◆ TASK PROMPT ◆
Repeat each record exactly as written, and drop any images.

◆ Stored items ◆

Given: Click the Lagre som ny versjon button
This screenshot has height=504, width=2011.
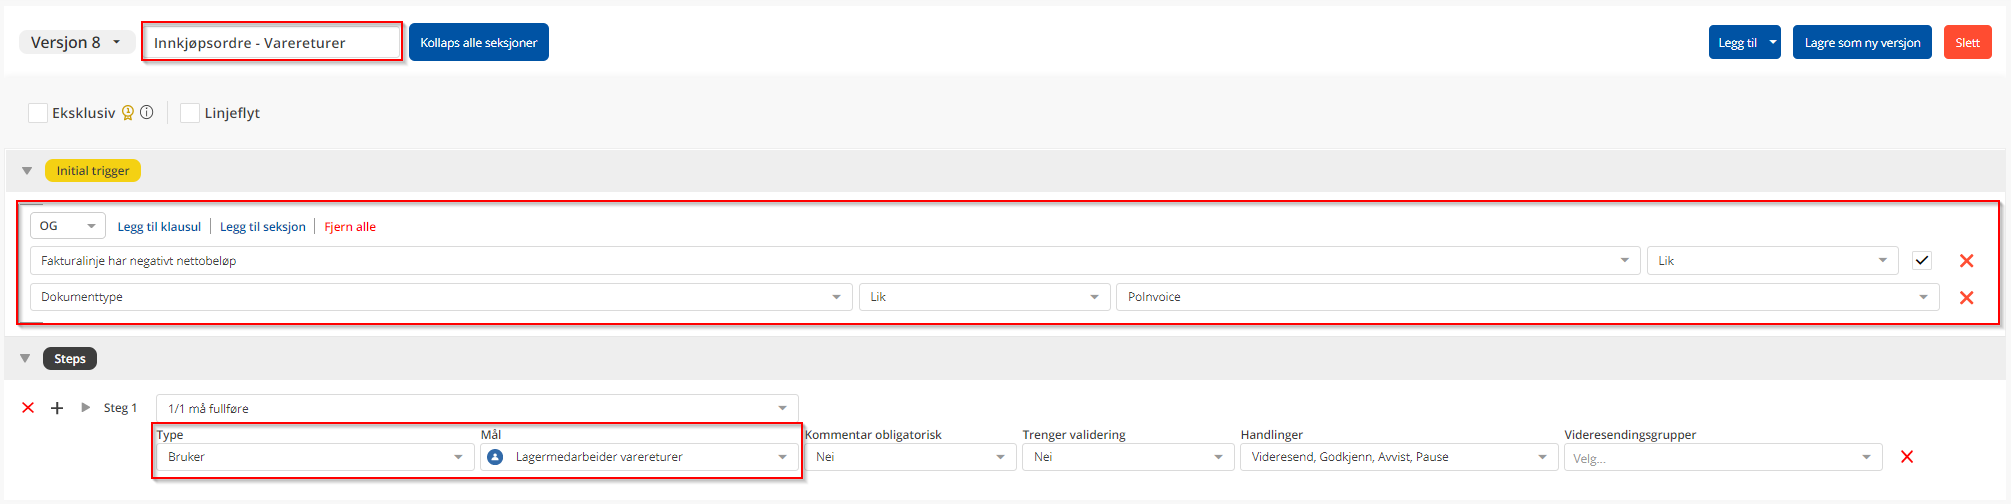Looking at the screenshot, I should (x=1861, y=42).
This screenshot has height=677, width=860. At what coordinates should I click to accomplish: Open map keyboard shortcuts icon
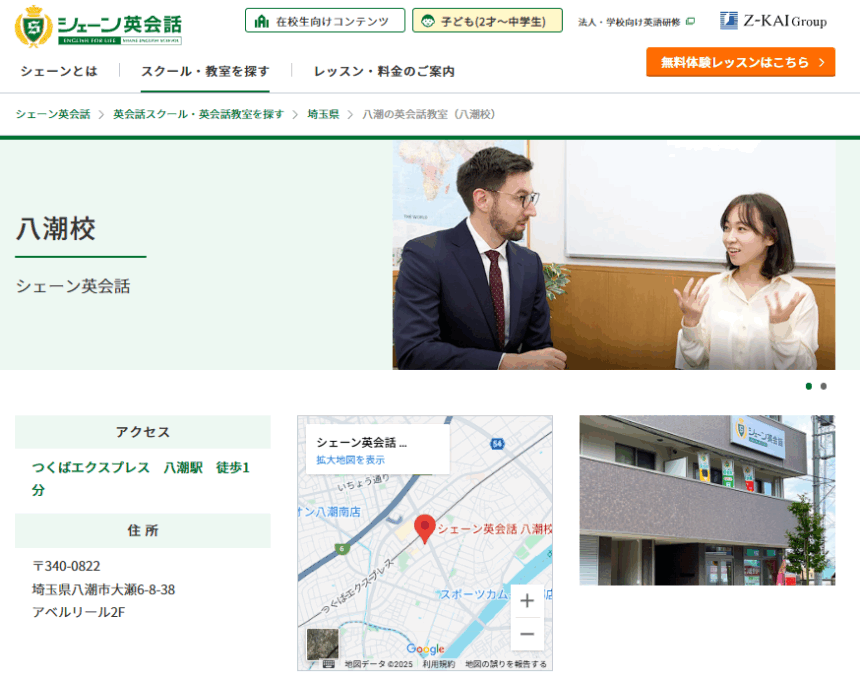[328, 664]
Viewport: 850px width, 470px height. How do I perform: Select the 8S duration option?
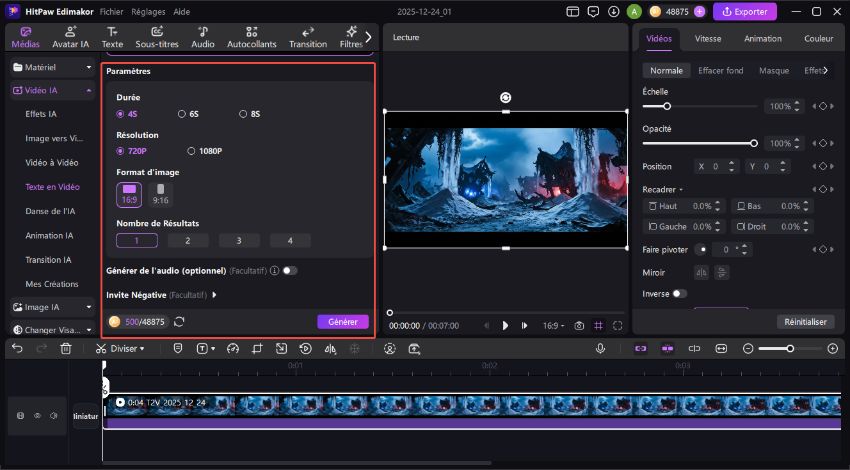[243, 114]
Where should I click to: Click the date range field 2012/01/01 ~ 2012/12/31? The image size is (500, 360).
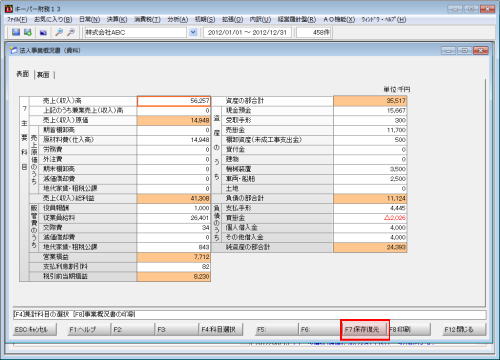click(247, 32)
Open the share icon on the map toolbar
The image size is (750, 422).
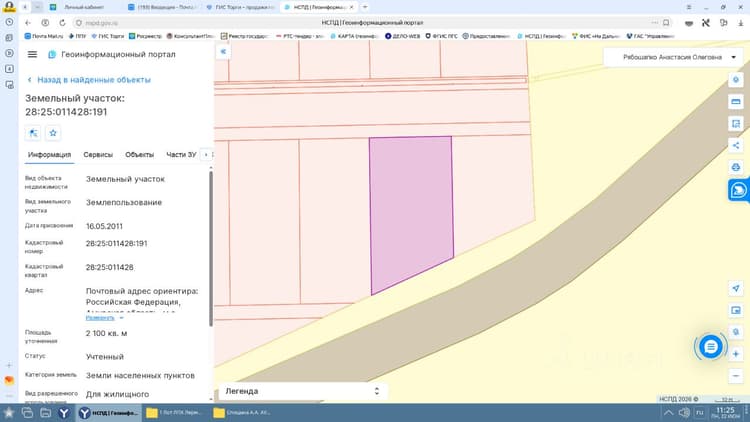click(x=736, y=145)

◆ THE COMPLETED TASK ◆
Given: Click the Lagre som ny versjon button
This screenshot has height=504, width=2011.
Looking at the screenshot, I should (x=1861, y=42).
This screenshot has height=677, width=860. At what coordinates should I click to accomplish: Open map keyboard shortcuts icon
[328, 664]
Viewport: 850px width, 470px height. How do I perform: Select the 8S duration option?
[243, 114]
Where should I click to: Click the date range field 2012/01/01 ~ 2012/12/31? The image size is (500, 360).
click(247, 32)
Open the share icon on the map toolbar
The image size is (750, 422).
click(x=736, y=145)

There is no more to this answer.